Apr 16 2014

Microsoft Azure Automation

AutomationMicrosoft just announced a new mechanism for managing your Azure resources, Automation. You can check out the documentation on it here. It’s a mechanism to create runbooks using PowerShell that you can then combine with other runbooks inside a runbook, etc. Let’s check it out. I’m doing everything you see here without consulting the documentation. I want to see how easy it is to put this stuff together. First, because it’s still in preview, you have to sign up. Once you’re accepted in the program, you get a new icon in your Management Portal.

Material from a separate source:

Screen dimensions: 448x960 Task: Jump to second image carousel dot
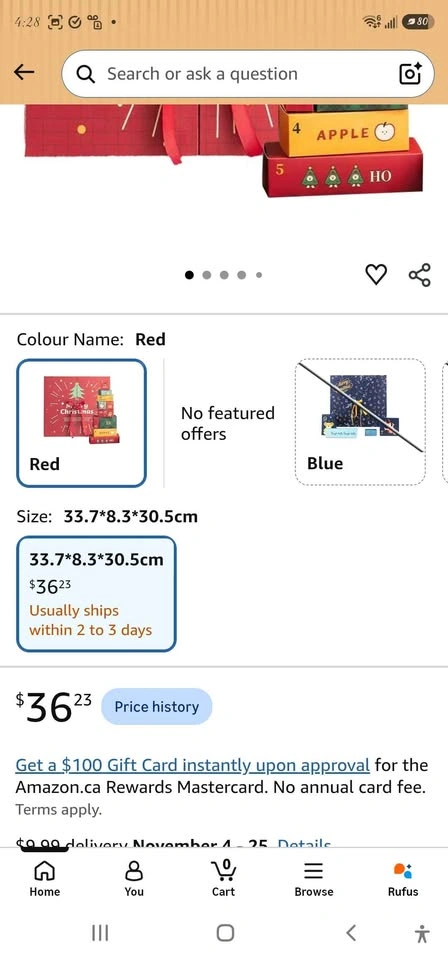point(207,275)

Next, you’ll have to create an automation account. That’s pretty straight forward. It’s just a name, your selected region and the subscription you’re putting it under. No immediate guidance on where, when or if the region matters that much:

AutomationAccount

When you get into Account, nothing is there. No default runbooks or anything. Now, I know you can go and get sample runbooks and I suspect there will even be a clearing house through GitHub or somewhere for runbooks. But right now, we’re flying by the seat of our pants, so let’s just create our own runbook. It’s Azure, so the New button is right there in the lower left. Clicking on it, we can do a quick create for runbooks, code to be complete later:

Runbook

Nice and easy so far, although, so far, this thing doesn’t do anything. So now, I have a runbook. If I open it up, it shows a dashboard with several tabs, Jobs, Author, Schedule, Configure. Clicking on Jobs, I don’t see anything interesting displayed. Obviously I should click on Author next, but where is the fun in that? So I click on Schedule. That brings up a message that “You must publish this runbook before you can add a schedule. Click AUTHOR to author and publish this runbook.” So I go ahead and click on Configure (yeah, I’m that guy). It’s not that interesting. So, let’s go back to where we should have started, Author. Clicking there, I get this:

Published

OK, fine. Let’s click on Draft. Which brings me to, well, I think it’s a fascinating screen:

Script

It’s a script. And that’s PowerShell it expects me to type in there, but I really don’t know what kind of commands I should be using, so… Here endeth the beginning of my exploration of Azure Automation. I need to actually go and read the docs. More to come.

 

2 Comments

  • By Jason Strate, April 18, 2014 @ 2:12 am

    Sweet, I’ve been waiting for this to come along. I can think of two items off the bat I’ll scheduling. Reduce to small on all VMs that are running each evening. And then a shut down for VMs that have been running for more than 2 days. Basically, a cleanup script for development.

  • By Grant Fritchey, April 18, 2014 @ 6:35 am

    Yeah, that’s a great idea. I’ve got to spend some more time with this to see just how much more functionality we get.